Страница:
282 из 283
The first two lines barred the French from approaching Lisbon, the third, far to the south, enclosed an emergency enclave into which Wellington could withdraw his troops if it became necessary to embark his army. A French officer said of the first two lines that they "were of such an extraordinary nature that I daresay there was no other position in the world that could be compared to them." Another Frenchman, a hussar officer, put it more graphically: "before them was a wall of brass and behind them a region of famine." Massena stared at the lines through a glass and was driven off by a cannon shot, to which he responded by taking off his hat, which was polite of him, but in truth he was furious that he had not been warned of the new fortifications. It seems extraordinary that he had not heard of them, but they remained a secret. Thousands of men had worked on constructing the defenses, and thousands of others had passed the lines as they used the roads going through the works, yet the French were utterly surprised by them. Massena made no serious attempt to breach them, indeed the only fighting at the lines themselves was a scrappy battle between two sets of skirmishers which took place at Sobral on 12 October, the day after the first French troops reached the lines. The fight at the end of Sharpe's Escape is loosely based on that fight, but I confess the operative word is loosely because I moved it the best part of twenty miles to put it nearer the Tagus and gave it to Sir Thomas Picton who was nowhere near Sobral.

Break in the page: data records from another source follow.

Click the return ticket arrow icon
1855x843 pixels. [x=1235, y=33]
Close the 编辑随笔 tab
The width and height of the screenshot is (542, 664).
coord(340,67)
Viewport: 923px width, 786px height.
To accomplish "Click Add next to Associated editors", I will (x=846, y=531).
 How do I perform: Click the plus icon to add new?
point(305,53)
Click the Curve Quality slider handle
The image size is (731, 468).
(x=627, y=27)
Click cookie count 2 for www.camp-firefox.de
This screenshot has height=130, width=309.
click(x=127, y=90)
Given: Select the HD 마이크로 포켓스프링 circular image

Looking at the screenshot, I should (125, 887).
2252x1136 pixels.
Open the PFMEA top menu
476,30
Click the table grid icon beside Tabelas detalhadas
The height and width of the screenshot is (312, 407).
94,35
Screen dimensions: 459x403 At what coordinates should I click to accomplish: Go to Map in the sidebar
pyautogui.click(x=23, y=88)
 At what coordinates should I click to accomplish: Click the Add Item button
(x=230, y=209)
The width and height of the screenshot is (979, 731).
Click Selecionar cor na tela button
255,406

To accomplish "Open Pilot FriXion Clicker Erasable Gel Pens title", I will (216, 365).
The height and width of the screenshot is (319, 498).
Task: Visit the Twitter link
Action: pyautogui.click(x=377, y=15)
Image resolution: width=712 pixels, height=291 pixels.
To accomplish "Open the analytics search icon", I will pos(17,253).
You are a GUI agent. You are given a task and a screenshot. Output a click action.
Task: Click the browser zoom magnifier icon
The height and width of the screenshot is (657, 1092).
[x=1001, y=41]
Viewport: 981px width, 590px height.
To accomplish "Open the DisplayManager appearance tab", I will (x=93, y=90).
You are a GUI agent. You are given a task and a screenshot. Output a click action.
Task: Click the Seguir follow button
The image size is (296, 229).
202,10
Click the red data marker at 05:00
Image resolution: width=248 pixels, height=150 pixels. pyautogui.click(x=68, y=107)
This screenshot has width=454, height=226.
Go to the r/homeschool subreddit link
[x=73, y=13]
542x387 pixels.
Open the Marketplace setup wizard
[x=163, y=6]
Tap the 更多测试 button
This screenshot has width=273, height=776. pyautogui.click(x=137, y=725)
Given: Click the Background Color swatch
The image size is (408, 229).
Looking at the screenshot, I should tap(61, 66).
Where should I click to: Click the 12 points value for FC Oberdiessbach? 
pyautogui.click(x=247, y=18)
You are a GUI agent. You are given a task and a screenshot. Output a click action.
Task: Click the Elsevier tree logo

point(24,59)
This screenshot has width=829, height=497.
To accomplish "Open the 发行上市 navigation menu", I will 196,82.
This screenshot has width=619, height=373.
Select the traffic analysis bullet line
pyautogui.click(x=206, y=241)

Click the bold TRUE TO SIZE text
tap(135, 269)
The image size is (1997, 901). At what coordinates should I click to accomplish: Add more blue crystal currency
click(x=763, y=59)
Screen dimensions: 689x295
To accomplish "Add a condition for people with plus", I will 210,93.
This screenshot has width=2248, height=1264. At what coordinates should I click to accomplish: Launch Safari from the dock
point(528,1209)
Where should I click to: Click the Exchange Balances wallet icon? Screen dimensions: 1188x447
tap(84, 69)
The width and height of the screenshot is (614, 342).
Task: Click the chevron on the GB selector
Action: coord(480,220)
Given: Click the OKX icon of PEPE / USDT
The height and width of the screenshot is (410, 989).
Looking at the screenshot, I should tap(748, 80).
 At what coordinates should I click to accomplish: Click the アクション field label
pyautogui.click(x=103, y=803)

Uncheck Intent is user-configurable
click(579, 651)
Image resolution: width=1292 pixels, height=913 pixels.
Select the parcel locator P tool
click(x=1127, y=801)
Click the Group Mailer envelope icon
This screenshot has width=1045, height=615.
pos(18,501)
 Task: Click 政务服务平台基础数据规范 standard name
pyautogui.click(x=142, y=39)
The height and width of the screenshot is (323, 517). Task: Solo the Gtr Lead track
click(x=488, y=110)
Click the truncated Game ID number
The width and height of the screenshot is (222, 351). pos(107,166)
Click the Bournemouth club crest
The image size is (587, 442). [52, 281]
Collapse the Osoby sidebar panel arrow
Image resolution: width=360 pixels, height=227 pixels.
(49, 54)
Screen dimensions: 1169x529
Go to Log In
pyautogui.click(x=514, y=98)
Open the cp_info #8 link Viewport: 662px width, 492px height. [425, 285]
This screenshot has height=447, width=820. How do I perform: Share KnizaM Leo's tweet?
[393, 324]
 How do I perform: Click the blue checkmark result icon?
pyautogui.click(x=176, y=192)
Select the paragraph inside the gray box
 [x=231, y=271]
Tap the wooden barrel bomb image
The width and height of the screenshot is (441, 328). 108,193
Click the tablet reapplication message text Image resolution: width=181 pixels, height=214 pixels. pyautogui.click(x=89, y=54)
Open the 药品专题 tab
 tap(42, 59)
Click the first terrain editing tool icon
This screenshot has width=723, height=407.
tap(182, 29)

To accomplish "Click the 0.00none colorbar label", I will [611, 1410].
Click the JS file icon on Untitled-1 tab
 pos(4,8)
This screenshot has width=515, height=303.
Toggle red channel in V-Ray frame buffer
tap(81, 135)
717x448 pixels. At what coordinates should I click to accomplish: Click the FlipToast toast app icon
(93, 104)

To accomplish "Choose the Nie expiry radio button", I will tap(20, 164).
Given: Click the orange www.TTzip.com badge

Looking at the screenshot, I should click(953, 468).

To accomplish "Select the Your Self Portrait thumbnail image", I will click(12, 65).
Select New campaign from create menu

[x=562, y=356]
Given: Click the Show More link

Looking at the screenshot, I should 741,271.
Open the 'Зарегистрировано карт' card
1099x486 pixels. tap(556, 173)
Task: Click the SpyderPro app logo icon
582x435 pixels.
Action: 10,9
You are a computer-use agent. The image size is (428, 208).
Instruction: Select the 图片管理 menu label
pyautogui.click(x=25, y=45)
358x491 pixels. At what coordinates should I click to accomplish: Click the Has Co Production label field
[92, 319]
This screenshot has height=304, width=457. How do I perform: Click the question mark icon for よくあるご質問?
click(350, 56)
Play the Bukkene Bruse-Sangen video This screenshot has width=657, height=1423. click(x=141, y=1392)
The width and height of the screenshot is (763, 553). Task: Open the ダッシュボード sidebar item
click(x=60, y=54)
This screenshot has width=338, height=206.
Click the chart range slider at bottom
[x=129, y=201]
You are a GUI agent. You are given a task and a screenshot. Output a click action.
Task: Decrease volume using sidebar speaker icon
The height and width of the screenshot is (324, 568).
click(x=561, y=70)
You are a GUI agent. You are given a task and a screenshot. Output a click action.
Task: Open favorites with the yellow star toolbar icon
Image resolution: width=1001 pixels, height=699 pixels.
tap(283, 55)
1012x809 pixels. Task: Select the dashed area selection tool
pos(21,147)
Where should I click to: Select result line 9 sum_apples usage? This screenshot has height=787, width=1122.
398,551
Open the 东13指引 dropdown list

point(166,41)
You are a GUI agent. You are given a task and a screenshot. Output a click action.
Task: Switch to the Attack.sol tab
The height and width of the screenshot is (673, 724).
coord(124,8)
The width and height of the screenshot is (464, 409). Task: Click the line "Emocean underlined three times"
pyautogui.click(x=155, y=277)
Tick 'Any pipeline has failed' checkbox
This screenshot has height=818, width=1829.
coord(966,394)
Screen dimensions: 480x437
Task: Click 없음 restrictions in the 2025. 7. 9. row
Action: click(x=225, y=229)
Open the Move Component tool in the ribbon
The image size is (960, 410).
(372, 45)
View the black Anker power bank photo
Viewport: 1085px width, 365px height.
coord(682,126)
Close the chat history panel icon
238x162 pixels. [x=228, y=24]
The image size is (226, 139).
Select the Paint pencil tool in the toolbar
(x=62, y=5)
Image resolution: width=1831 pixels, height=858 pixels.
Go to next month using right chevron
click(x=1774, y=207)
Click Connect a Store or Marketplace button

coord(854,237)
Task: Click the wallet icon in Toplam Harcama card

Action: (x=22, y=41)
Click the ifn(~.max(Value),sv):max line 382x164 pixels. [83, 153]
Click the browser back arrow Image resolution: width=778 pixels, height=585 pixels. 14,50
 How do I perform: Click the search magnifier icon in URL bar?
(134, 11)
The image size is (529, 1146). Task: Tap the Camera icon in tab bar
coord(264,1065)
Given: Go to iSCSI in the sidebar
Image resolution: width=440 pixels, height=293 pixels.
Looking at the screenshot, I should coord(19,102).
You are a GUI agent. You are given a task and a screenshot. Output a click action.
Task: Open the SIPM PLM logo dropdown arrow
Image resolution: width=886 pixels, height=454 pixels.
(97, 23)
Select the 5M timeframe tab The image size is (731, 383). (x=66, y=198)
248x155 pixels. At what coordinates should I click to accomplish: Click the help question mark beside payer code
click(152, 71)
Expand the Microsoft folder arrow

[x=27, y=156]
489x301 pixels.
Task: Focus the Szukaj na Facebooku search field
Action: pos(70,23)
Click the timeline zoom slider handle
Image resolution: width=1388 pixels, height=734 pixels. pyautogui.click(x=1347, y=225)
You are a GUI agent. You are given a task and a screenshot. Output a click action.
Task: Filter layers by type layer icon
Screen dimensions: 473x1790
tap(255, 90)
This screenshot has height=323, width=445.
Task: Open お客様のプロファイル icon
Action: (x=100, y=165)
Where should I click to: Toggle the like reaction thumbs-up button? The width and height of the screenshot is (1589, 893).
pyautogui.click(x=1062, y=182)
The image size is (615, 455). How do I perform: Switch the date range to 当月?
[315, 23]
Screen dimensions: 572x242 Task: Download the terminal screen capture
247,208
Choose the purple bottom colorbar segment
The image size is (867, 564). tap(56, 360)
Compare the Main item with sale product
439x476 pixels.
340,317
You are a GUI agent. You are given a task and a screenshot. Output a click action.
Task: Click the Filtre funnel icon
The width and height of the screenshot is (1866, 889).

Most of the 152 forts of the lines are still in existence, but many of them are so ruined and overgrown that they are not easily found. If the only chance of seeing them is a very swift visit then that should probably be to the town of Torres Vedras itself where, just to the north, the Fort of Saint Vincent has been restored. A longer visit should rely (as should any visit to a Peninsular battlefield) on Julian Paget's superb guide, Wellington's Peninsular War (Leo Cooper, London, 1990).
Massena stayed in Portugal much longer than Wellington had hoped. The attempt to strip central Portugal of food never really worked, and the French discovered enough supplies to keep them well fed through October. They repaired the windmills and rebuilt the ovens, but by November they were on half rations, and then they were besieged by a winter that was unusually cold and wet. They left Torres Vedras in mid-November and retreated to where they hoped more food would be available, and somehow they lasted in Portugal until March when, hungry, dispirited and unsuccessful, they went back to their depots in Spain. It had been a bitter defeat for Massena.